* [TASK PROMPT]:
Your answer must be an exact copy of the data below.
━━━━━ PROVIDED DATA
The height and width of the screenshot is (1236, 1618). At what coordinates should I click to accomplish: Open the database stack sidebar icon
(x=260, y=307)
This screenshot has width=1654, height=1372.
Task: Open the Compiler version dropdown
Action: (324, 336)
━━━━━━━━━━
* [WRITTEN RESPONSE]:
The height and width of the screenshot is (1236, 1618). At what coordinates should I click to accomplish: Open the database stack sidebar icon
(x=260, y=307)
This screenshot has width=1654, height=1372.
Task: Open the Compiler version dropdown
Action: (324, 336)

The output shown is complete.